TASK TO CARRY OUT:
Skip the images. Copy the records exactly as written.
Top of DATASET RECORDS
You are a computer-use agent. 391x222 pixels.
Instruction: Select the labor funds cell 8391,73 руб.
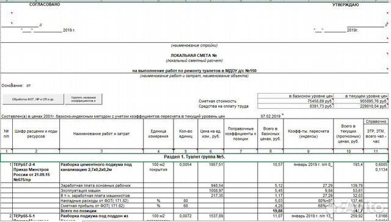(296, 106)
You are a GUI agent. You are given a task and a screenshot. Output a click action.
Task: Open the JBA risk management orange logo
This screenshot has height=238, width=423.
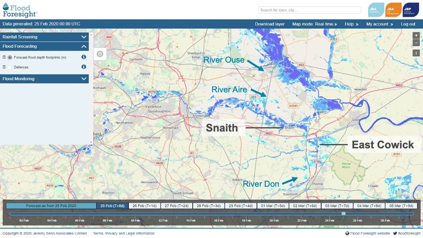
Bottom of DATASET RECORDS
WRITTEN SOLUTION:
You are a computer-use agent. 391x222 pixels.
Instruction: Select the labor funds cell 8391,73 руб.
(296, 106)
You are a GUI agent. You are given a task and a screenshot. Output a click action.
Task: Open the JBA risk management orange logo
This screenshot has height=238, width=423.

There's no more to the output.